Massachusetts

Junior ROTC Members Save Residents From Worcester Apartment Fire

The high schoolers went door to door to save the people inside. "We're in the ROTC program, and the values that we are taught, that they instill into us, we use those to act upon situations like this," Raesean Goodney said

A fire at a Worcester, Massachusetts, apartment left 13 people spending the Thanksgiving holiday at a hotel, but it could have been much worse if it wasn’t for a group of high schoolers on their way home.

Four junior ROTC members were driving from their high school when they saw smoke at a Hamilton Street apartment building.

The humble high schoolers credit their training with what they did next.

"We're in the ROTC program, and the values that we are taught, that they instill into us, we use those to act upon situations like this," Raesean Goodney said.

The group ran into the burning apartment building, going door to door to save the people inside.

"When we looked back, no one was out ... I didn't see no people, or nothing," Abderrahman Sebbai said. "It was just like, we need to go, like we have to go in there fast."

"I started kicking down the second door, and when I finally kicked it down, the resident finally came to the door and then I led him downstairs," Jordan Parker said.

Flames were focused to the back of the third floor, where, one room away, a woman was asleep with her three children.

"When she woke up, cause we were like shaking the bed, we were yelling at them to get up, get up, get up. She woke up and she was like really confused, she was shocked, she didn't know what was going on," Goodney said.

The group of friends says they called 911 when they first saw the flames. The fire department was there minutes later, but by that time, everyone was already outside.

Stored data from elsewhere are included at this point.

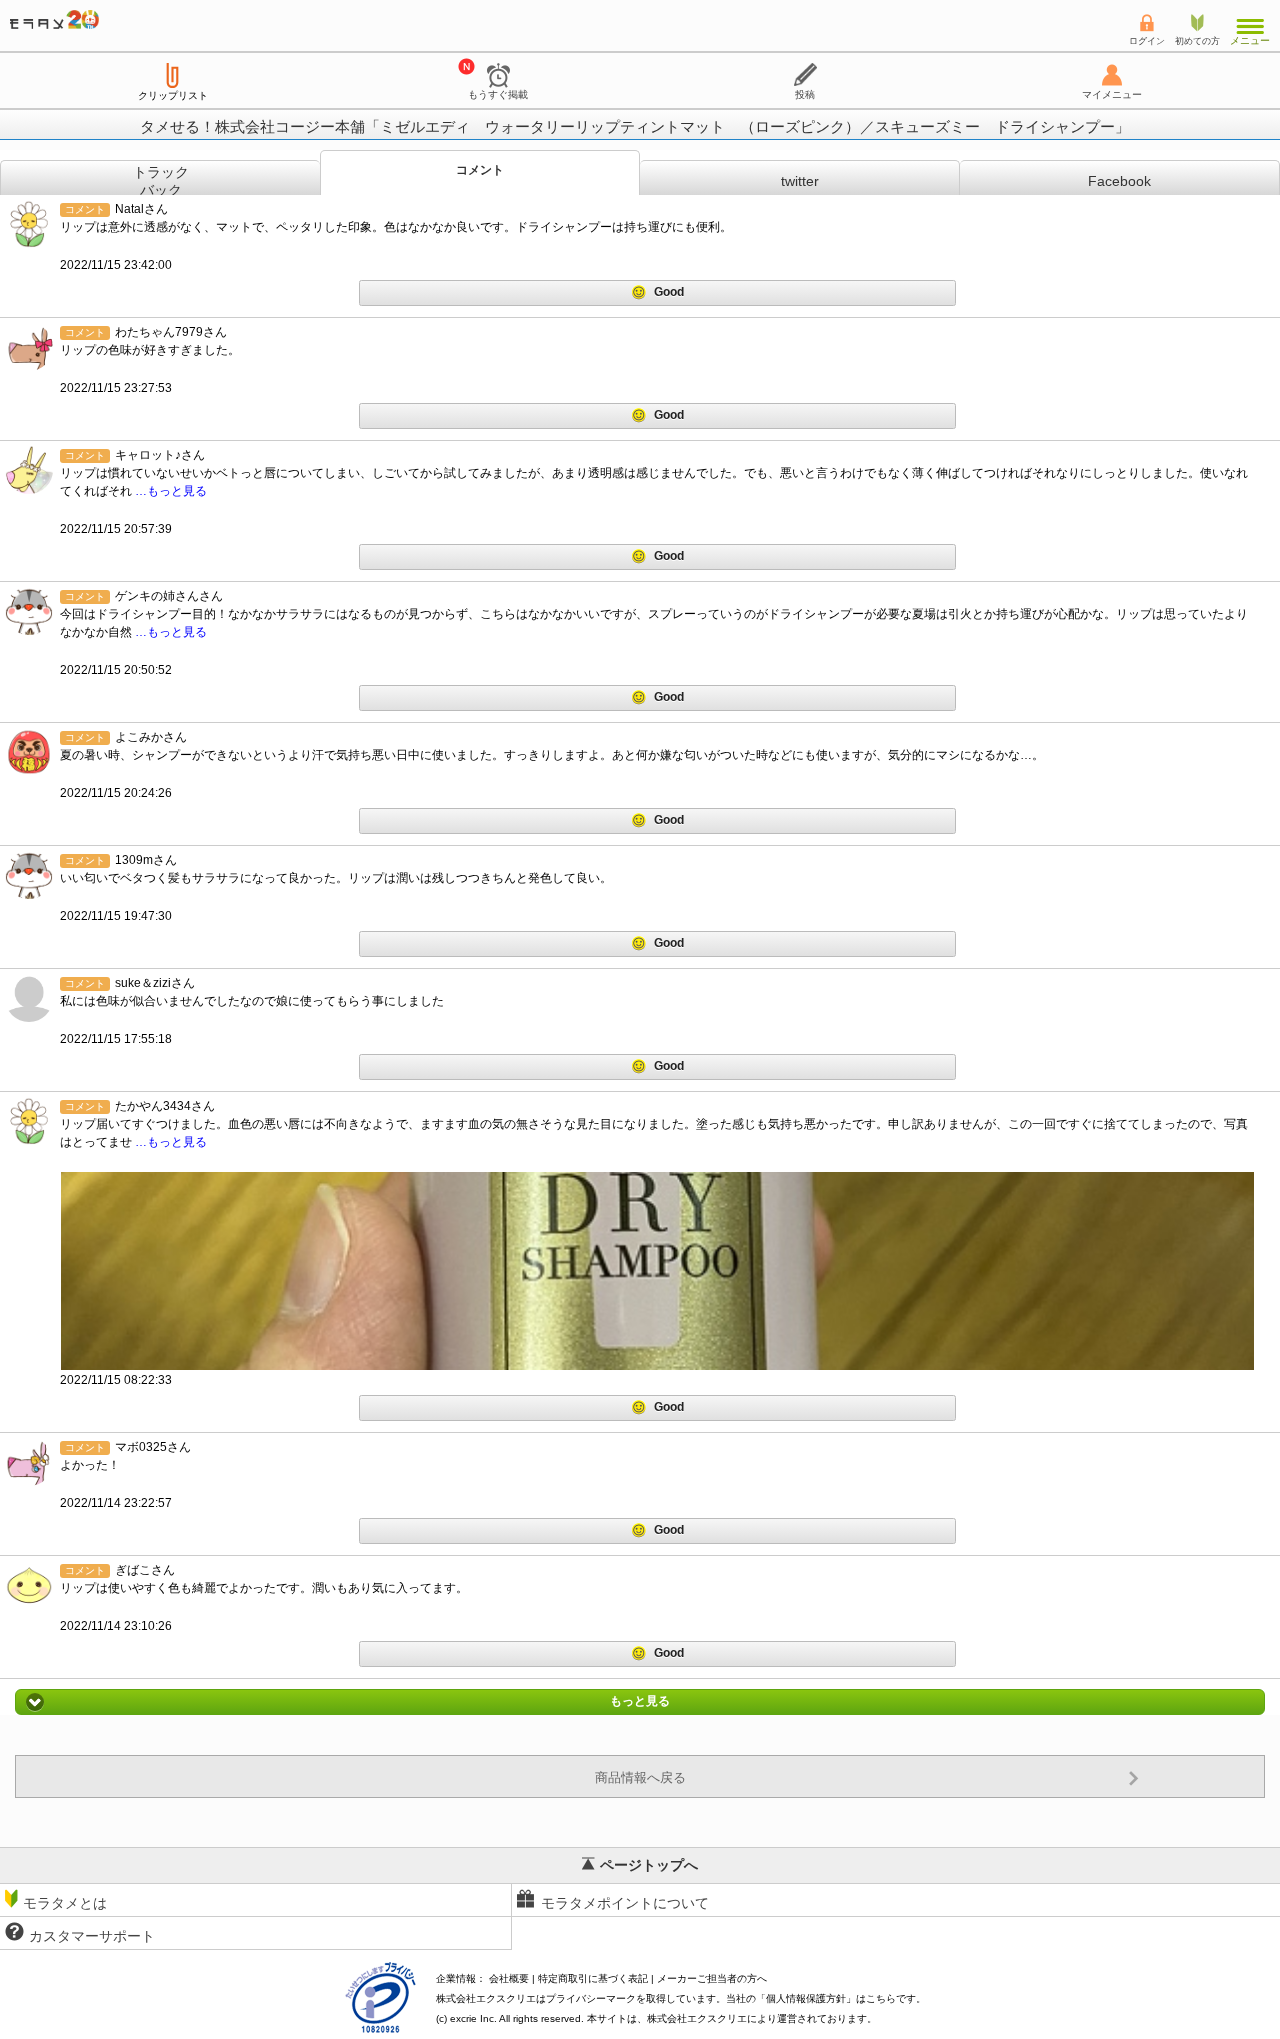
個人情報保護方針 (806, 1998)
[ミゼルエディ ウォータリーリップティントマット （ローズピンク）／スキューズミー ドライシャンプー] (657, 1271)
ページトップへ (649, 1865)
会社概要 (509, 1978)
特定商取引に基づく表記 (593, 1978)
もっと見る (640, 1702)
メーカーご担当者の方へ (712, 1978)
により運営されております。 (762, 2018)
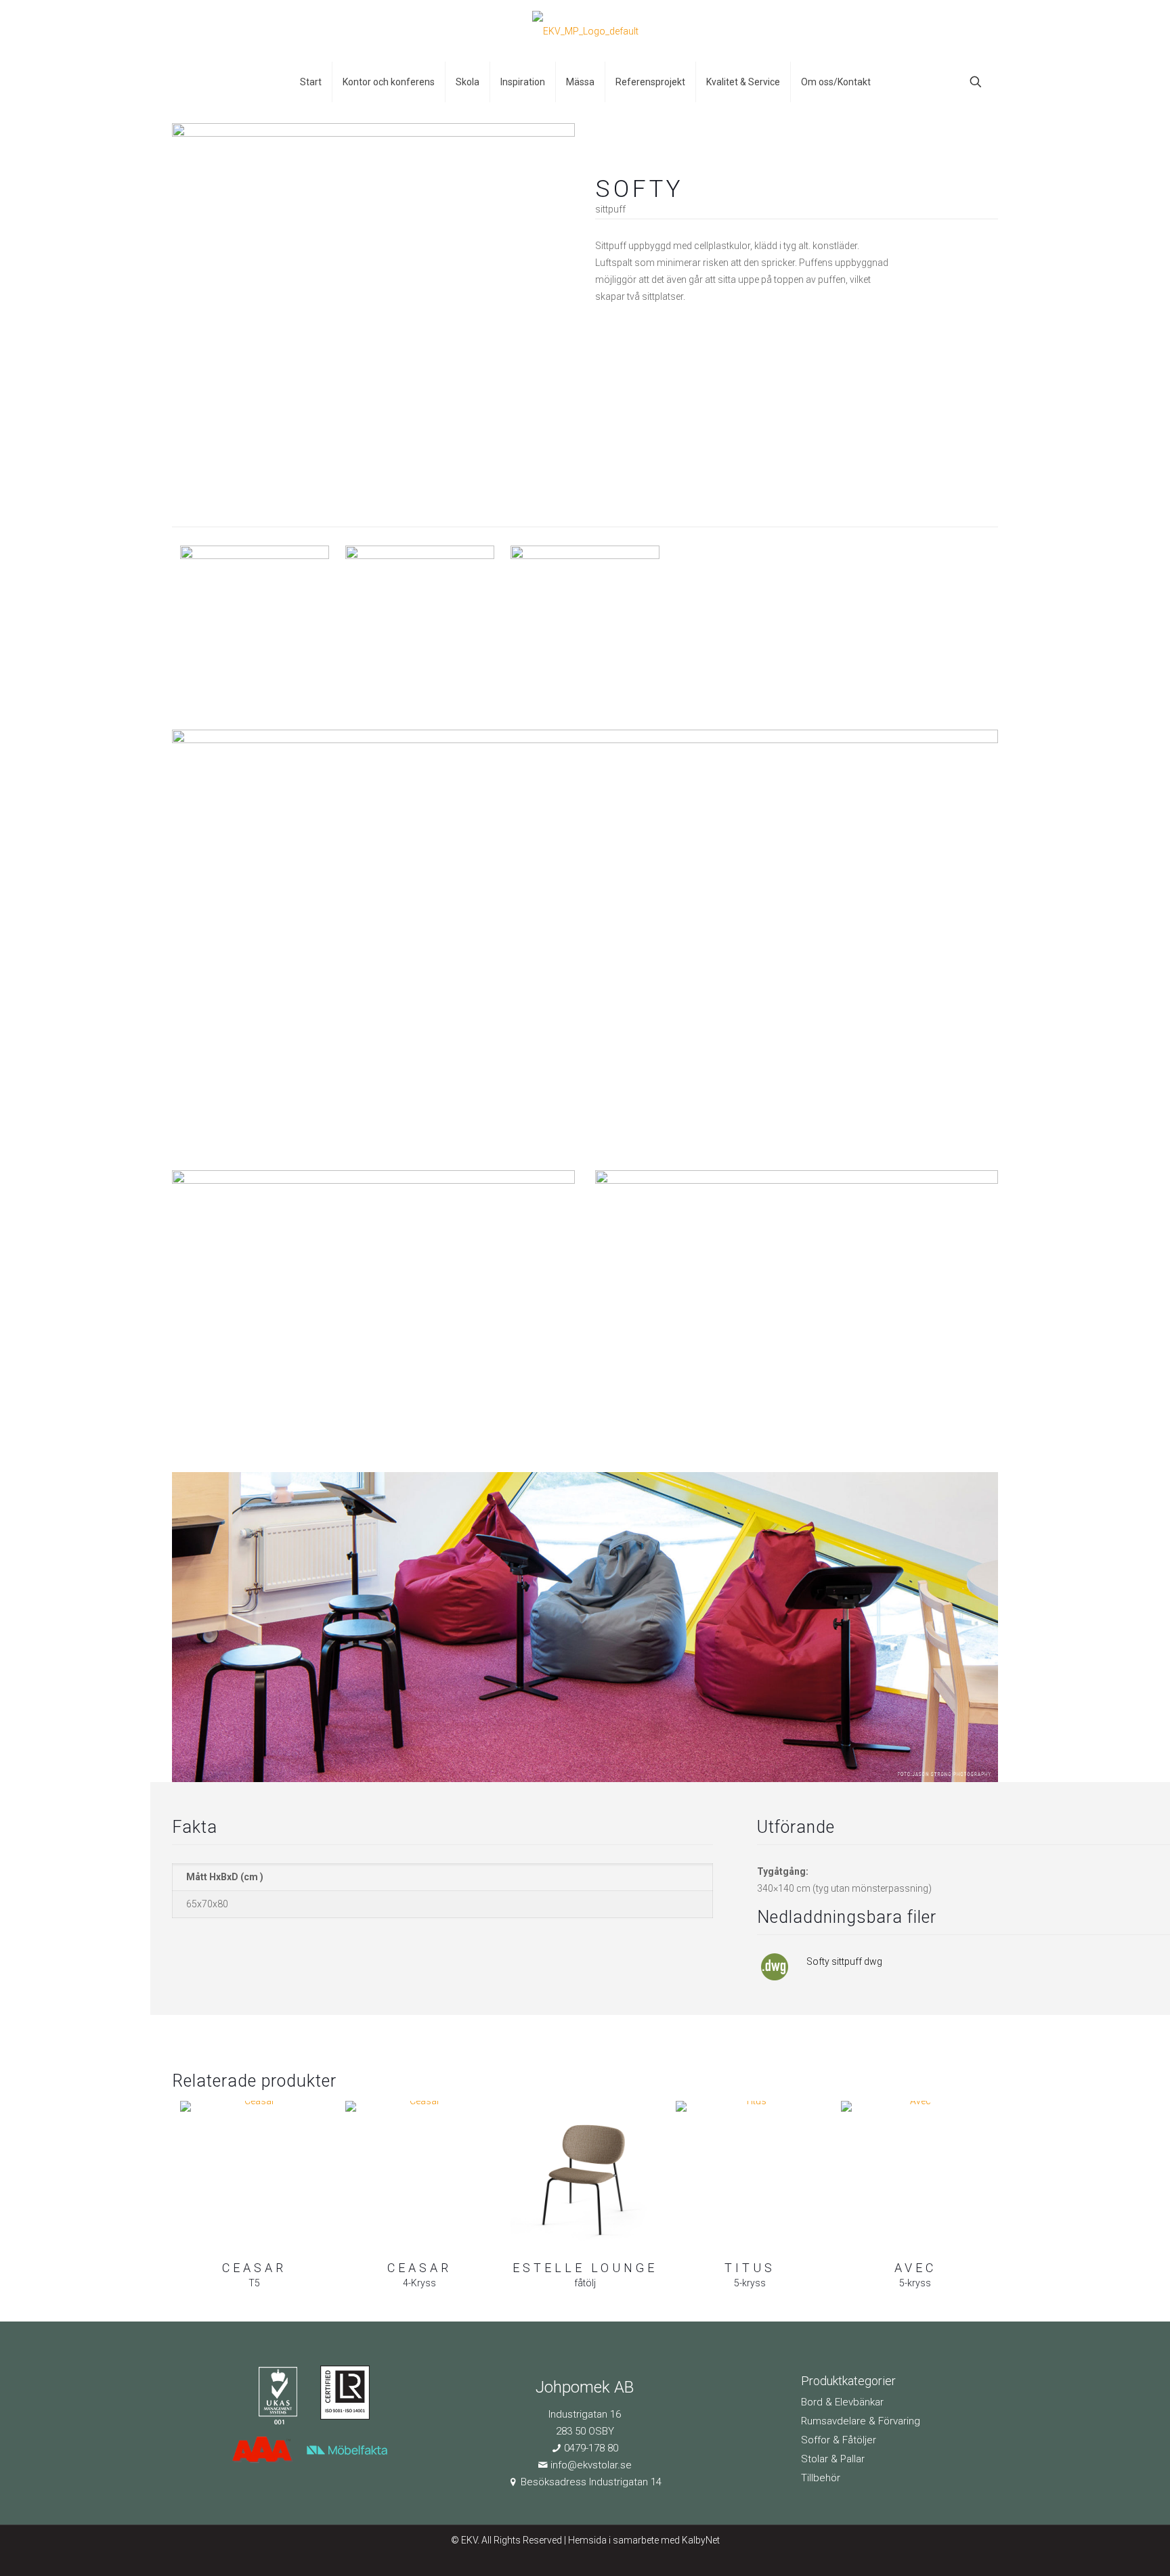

All 13 people who live there, including the mother of three, made it out alive.

Emanuela Abbascia met with NBC10 Boston in a hotel conference room because she can't go back home with her three sons.

"Losing everything you've worked for has been heartbreaking," she said. "My son's room, I worked so hard to pay for this."

Everything is gone, but Abbascia says she has gained hope with neighbors and strangers donating all they can.

"Instead of being sad and making, you know rolling in pity, in the video you'll see that I kept on saying, 'God I still thank you' cause it could have ended up differently," she said.

Abbascia and her sons are moving out of the hotel on Monday as they start their search for a new home.